We observe that very few near native conformations are found, but a very big conformational space was explored by the simulation.

### Including experimental restraints in the pyDock energy function scoring

The pyDock energy function failed to identify the near-native conformations, however, if we have experimental data about mutations affecting the interaction between the protein partners, we can include them in the scoring procedure.

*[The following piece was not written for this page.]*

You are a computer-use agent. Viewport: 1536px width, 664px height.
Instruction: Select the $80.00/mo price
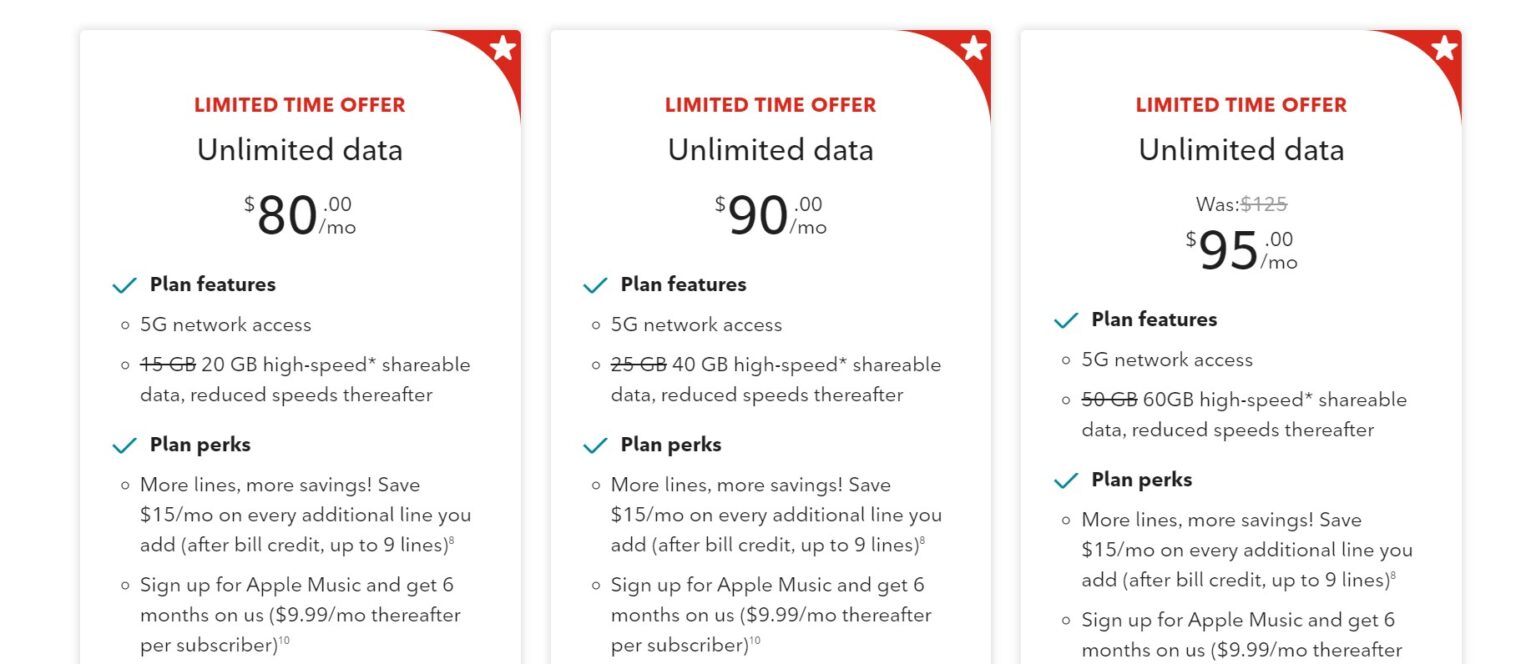[x=299, y=216]
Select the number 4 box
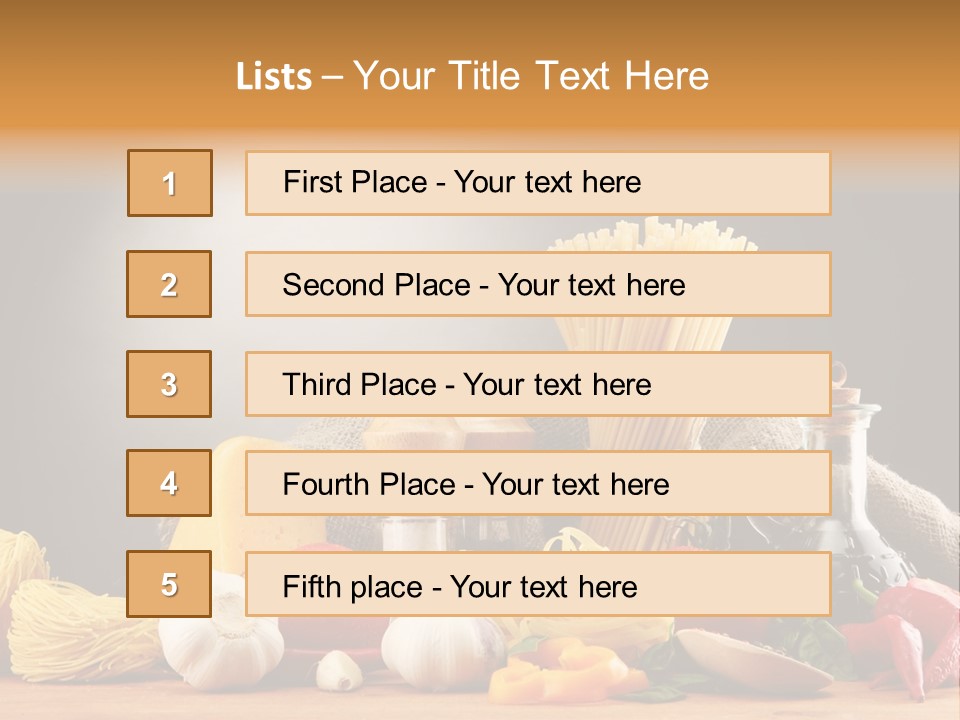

pyDock uses distance restraints defined from a given putative interface ersidue. This restraints are stasfied if the center of coordinates of the residues' sidechain is at a distance of less than 6 angstroms from any non-hydrogen atom of the partner molecule.

For each docking solution the percentage of satisfied restraints is converted to a pseudo energy (multiplying by -1) and added to the total docking energy.

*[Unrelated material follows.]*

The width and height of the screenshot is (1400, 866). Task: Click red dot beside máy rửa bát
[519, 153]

Let's rescore our poses using the following information inside our T26.ini file:

[receptor]

restr   = A.Hid.147,A.Arg.36


[ligand]

restr   = B.Phe.52

We add this extra lines to our T26.ini file, after the lines appearing in each section. After this, we run the following command to rescore the poses:

```
pydock3 T26 dockrst > dockrst.log &
```

This will create a new file in our docking folder called T26.eneRST. We read that file using our parsing function and make a new boxplot to see our distribution of values

In [None]:
rst_energies = parseEnergy('docking/T26.eneRST')

In [None]:
print(rst_energies)

In [None]:
rst_energies.boxplot()

We add to this data frame the rmsd we have previously calculated

In [None]:
rst_energies['RMSD'] = energies['RMSD'].tolist()

In [None]:
# Plot RMSD vs energies
print('Pearson correlations:')
for e in rst_energies:
    if e not in ['RMSD', 'Conf']:
        plt.figure()
        plt.scatter(rst_energies['RMSD'], rst_energies[e])
        plt.title('RMSD vs '+e)
        plt.xlabel('RMSD [angstroms]')
        plt.ylabel(e+' [pyDock energy units]')
        print('\t', e, np.corrcoef(rst_energies['RMSD'], rst_energies[e])[0][1])

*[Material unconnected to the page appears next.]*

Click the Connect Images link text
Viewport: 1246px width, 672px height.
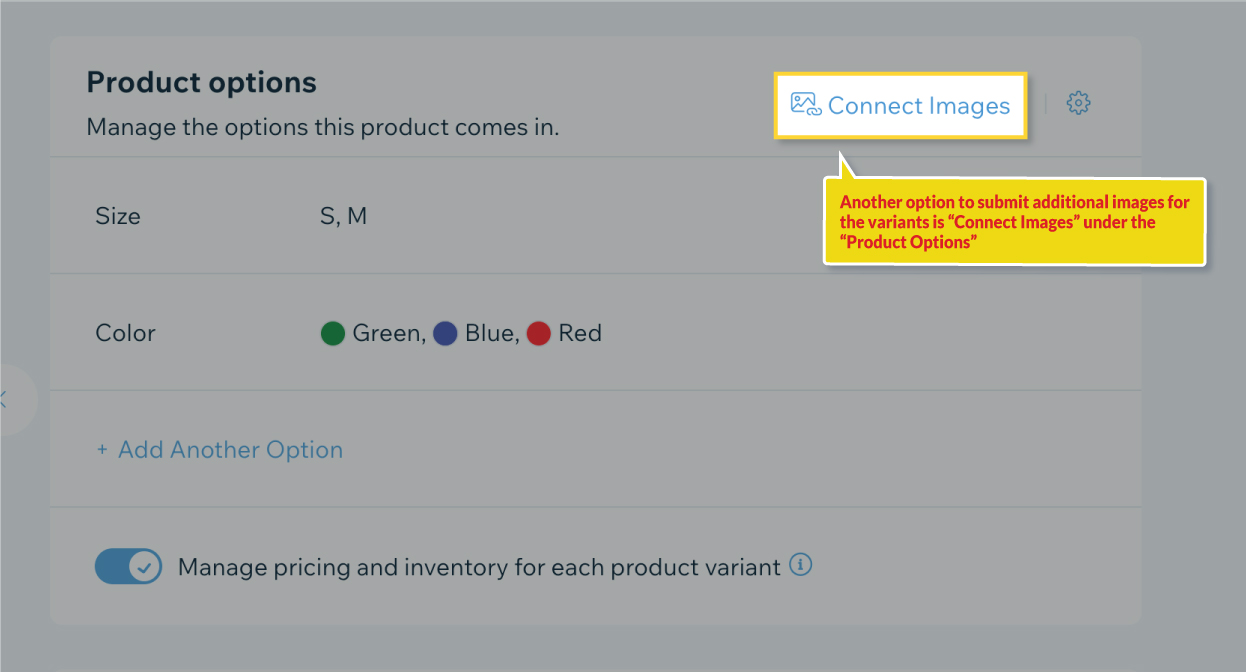[919, 106]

We can also read the T26.eneRST file in the output folder, that contains the rescored energy for the 10000 poses:

In [None]:
rst_all_energies = parseEnergy('output/T26.eneRST')

In [None]:
print(rst_all_energies)

In [None]:
rst_all_energies.boxplot()
plt.ylim(-100,200)
plt.title('Energy values from the output/T26.ene file')
plt.ylabel('pyDock energy units')

Finally, we add the RMSDs to this new energy array and recalculate the corrleations between the energies and the RMSDs to the native configuration

In [None]:
rst_all_energies['RMSD'] = all_energies['RMSD'].tolist()

In [None]:
# Plot RMSD vs energies
print('Pearson correlations:')
for e in rst_all_energies:
    if e not in ['RMSD', 'Conf']:
        plt.figure()
        plt.scatter(rst_all_energies['RMSD'], rst_all_energies[e])
        plt.title('RMSD vs '+e)
        plt.xlabel('RMSD [angstroms]')
        plt.ylabel(e+' [pyDock energy units]')
        print('\t', e, np.corrcoef(rst_all_energies['RMSD'], rst_all_energies[e])[0][1])

### Wrapping up

In this practice session we learned how to:

1) Compile PyDock and all its dependencies.

2) Add the path of an executable to the .bashrc file for its direct execution in the terminal.

3) Run pyDock using the FTDOCK program.

4) Score docking poses with the pyDock score function.

5) Analyse the dokcing enegies using Pandas.

6) How to rescore docking poses using experimental information.